Director General of Police, Maharashtra
- In office 14 June 2009 – 2011
- Preceded by: Hasan Gafoor

Personal details
- Born: Pollachi, Coimbatore
- Occupation: Law enforcement & Social Worker
- Known for: Police Commissioner of Mumbai

= Dhanushkodi Sivanandhan =

Police commissioner of Mumbai

D. Sivanandhan is the former Police Commissioner of Mumbai, promoted as part of the aftermath of the 2008 Mumbai attacks. He is one of India's most well-known and highly regarded Indian Police Service (IPS) officers. His career spanned multiple high-profile postings over 35 years and he is known for his use of strategy and intelligence to uphold the rule of law.

He served as an active member of the special task force headed by Mr. Naresh Chandra IAS, former Cabinet Secretary, in the National Security Council Secretariat, he helped in restructuring India's internal and external security provisions in 2012.

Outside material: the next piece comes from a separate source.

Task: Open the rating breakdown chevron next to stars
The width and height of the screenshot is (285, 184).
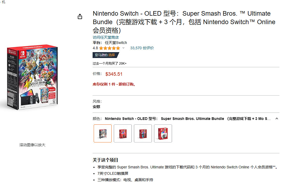Action: pyautogui.click(x=123, y=48)
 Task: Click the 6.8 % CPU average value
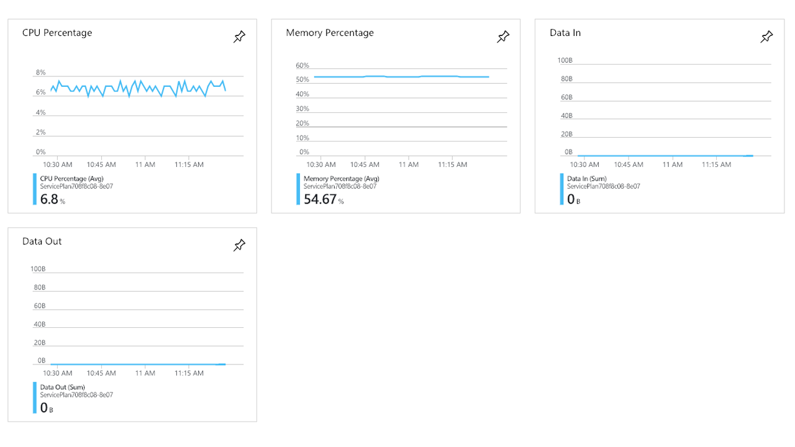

During his tenure as joint CP Crime Mumbai (1998–2001), he was responsible for neutralising the nefarious activities of underworld headed by notorious criminals like Dawood Ibrahim, Chhota Rajan, Arun Gawli and others. He used the power of detention of criminals (1600), mopping up of illegal weapons (2500) and electronic intelligence gathering system. He also helped making a new law called MCOCA and implemented it by arresting notorious criminals.

During his tenure as CP, Nagpur, Thane and Mumbai he helped establishing training centres, schools, canteens, gymnasiums and officers’ club- all with state of the art infrastructure for the welfare of the policemen. He provided the youth of the city an online portal for better communication called 'copconnect.com' and created an online portal for the safety of senior citizens called 'humarisuraksha.com'.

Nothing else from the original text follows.